Por razones y destino de la vida, sus padres, que en realidad eran sus abuelos, fueron Seberino Ruiz y Carmen Ballesteros. Nació el 27 de noviembre de 1938 en San Felipe.
Poco después de fallecer su esposo, José Copetillo, recordado por años de servicios en administraciones municipales, Matilde se hizo cargo de la limpieza de la escuela primaria Guadalupe Victoria y posteriormente atendió la farmacia local de Isssteson.
Falleció en traslado de urgencia San Felipe-Ures, el lunes 28 de mayo de 2018
ARNULFO UGALDE VELARDE.
Arnulfo nació en Magdalena de Kino, Sonora, el 5 de marzo de 1949, fue hijo de María Jesús Velarde Yescas y Juan Ugalde Álvarez.
Falleció en Aconchi, el domingo 8 de julio. Ese día, poco antes de la media noche, sus ojos claros y complacientes se cerraron para siempre. Se despidió de este mundo en el lecho de tristeza que tantas veces reflejó, propiciado seguramente por aquel fatal accidente minero en San Felipe, en diciembre de 1979. Arnulfo se fue a la edad de 69 años. Durante casi 40 años después del hecho infortunado que lo marcó para siempre, supo hacer vida y familia, a la que amó y disfrutó intensamente. Fue sepultado en San Felipe.
JOSEFINA FIGUEROA LOPEZ.
En la madrugada del sábado 28 de julio, recta final del periodo vacacional veraniego de 2018, falleció Josefina en su hogar en San Felipe.
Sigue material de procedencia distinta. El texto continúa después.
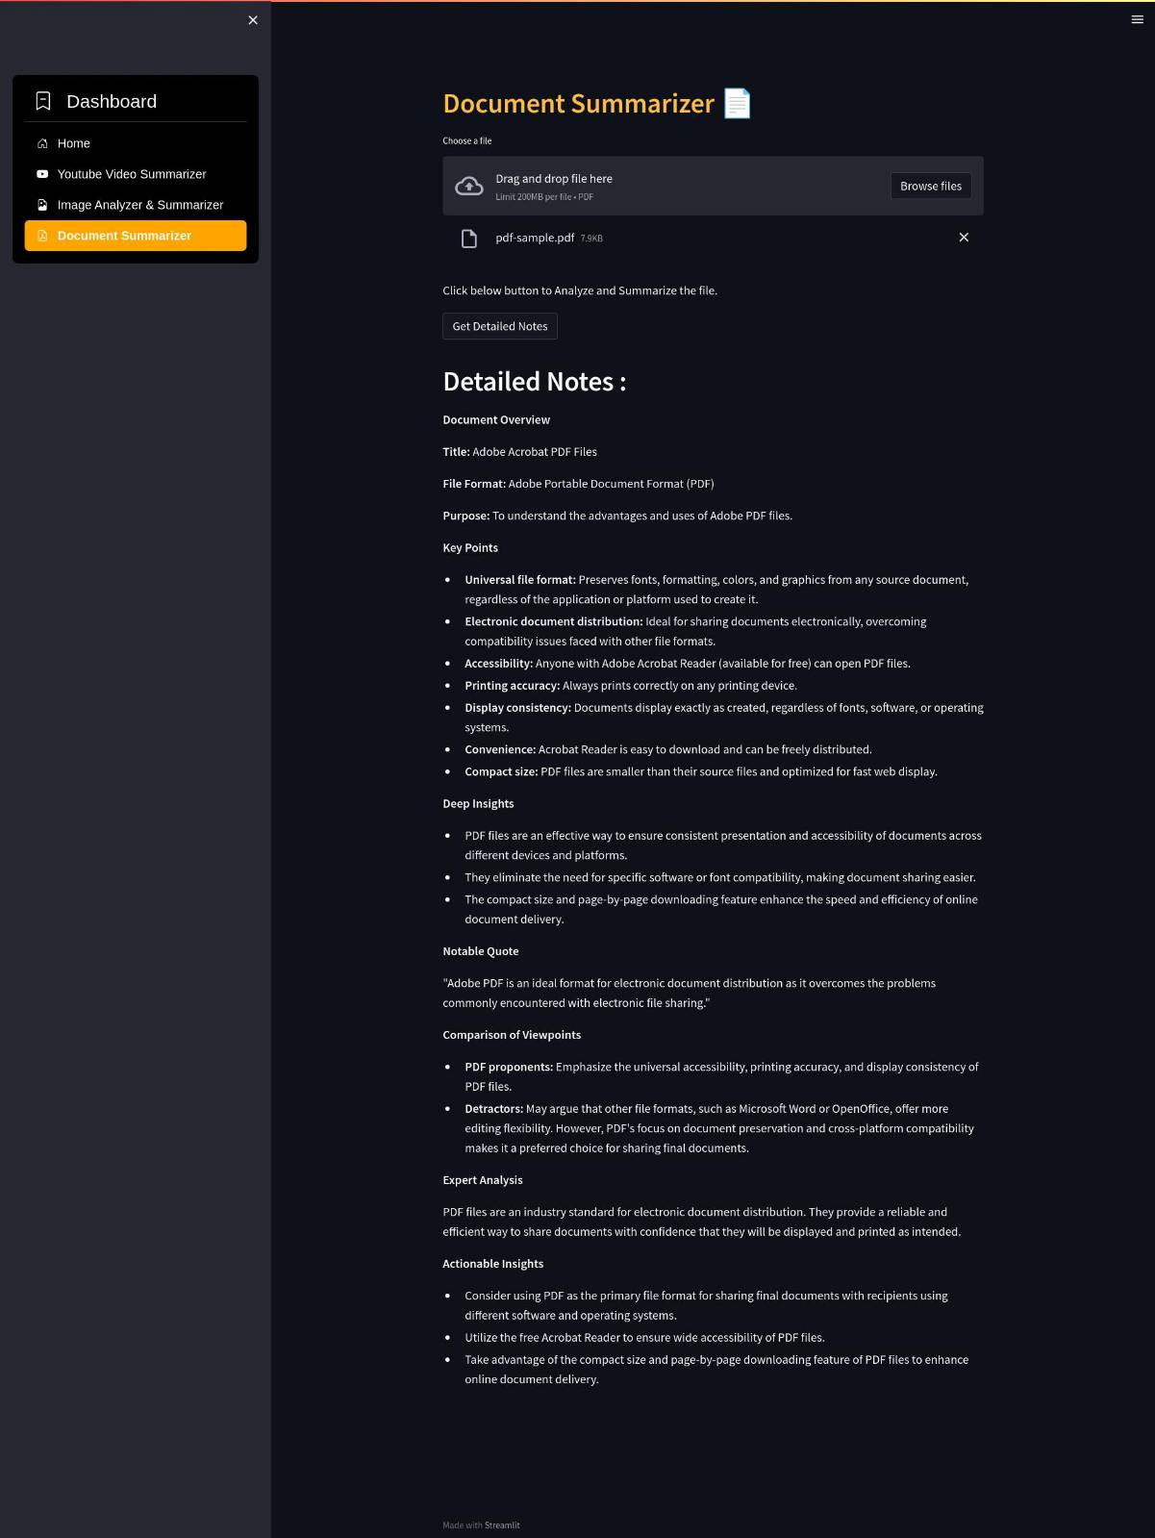Click the Browse files button
Image resolution: width=1155 pixels, height=1538 pixels.
click(929, 186)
Nació el 25 de septiembre de 1936 en el Jojobal, y fue registrada por su madre Esther Figueroa. Tuvo varias hermanas como Bertha, Angelina, Irma, Enedina, Concepción y Betina.
Fue de las primeras mujeres que marcaron rumbo y destreza en las administraciones municipales, desempeñando en varias, con responsabilidad y eficiencia el cargo de Secretaria Municipal. Antes sirvió al municipio como administradora de correos y como Sub Agente Fiscal del Estado.
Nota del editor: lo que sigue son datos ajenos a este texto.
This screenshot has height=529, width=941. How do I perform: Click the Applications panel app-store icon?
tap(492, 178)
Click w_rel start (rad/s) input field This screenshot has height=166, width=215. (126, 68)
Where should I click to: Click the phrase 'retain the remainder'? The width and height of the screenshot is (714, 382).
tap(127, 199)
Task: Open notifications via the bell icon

SR. FRANCISCO JAVIER OLIVAS BALLESTEROS.
Pancho Olivas era hijo de Isidro Olivas y Guillermina Ballesteros. Nació en el Jojobal, San Felipe, el 14 de enero de 1948.
De oficio agricultor y ganadero, tuvo varias funciones y actuación en distintas mesas directivas del comisariado ejidal. Fue constante su participación como defensor de sus derechos y los del núcleo, en las reuniones ejidales.
Falleció la tarde- noche del miércoles 8 de agosto, en traslado de emergencia en el trayecto San Felipe-Hermosillo.
NICOLAS QUIJADA ROMERO.
En el lugar denominado “Tres Álamos”, Municipio de Aconchi, nació Nicolás un lunes 6 de diciembre de 1926. Sus padres fueron Jesús Quijada Haros y María Dolores Romero Espinoza.
En una inusual mañana lluviosa de octubre, en viernes 12, del mes de octubre, en Hermosillo, dijo adiós a los suyos. Se despidió de este mundo, y en ese mundo pequeño de San Felipe se le recordará como el hombre de trabajo en el campo, de notable presencia en la Iglesia, en las juntas del ejido, en los juegos de beisbol y en sus largos andares por el taste, corrales y el monte cercano. Era aquel hombre de baja estatura, pero de voz fuerte, de mucha atención y plática sabrosa en aquellos años desde el “changarro” en su casa, en donde tantas veces admiramos su facilidad para despachar y entregar con curiosidad las "cahuamas" envueltas en papel periódico como empaque térmico.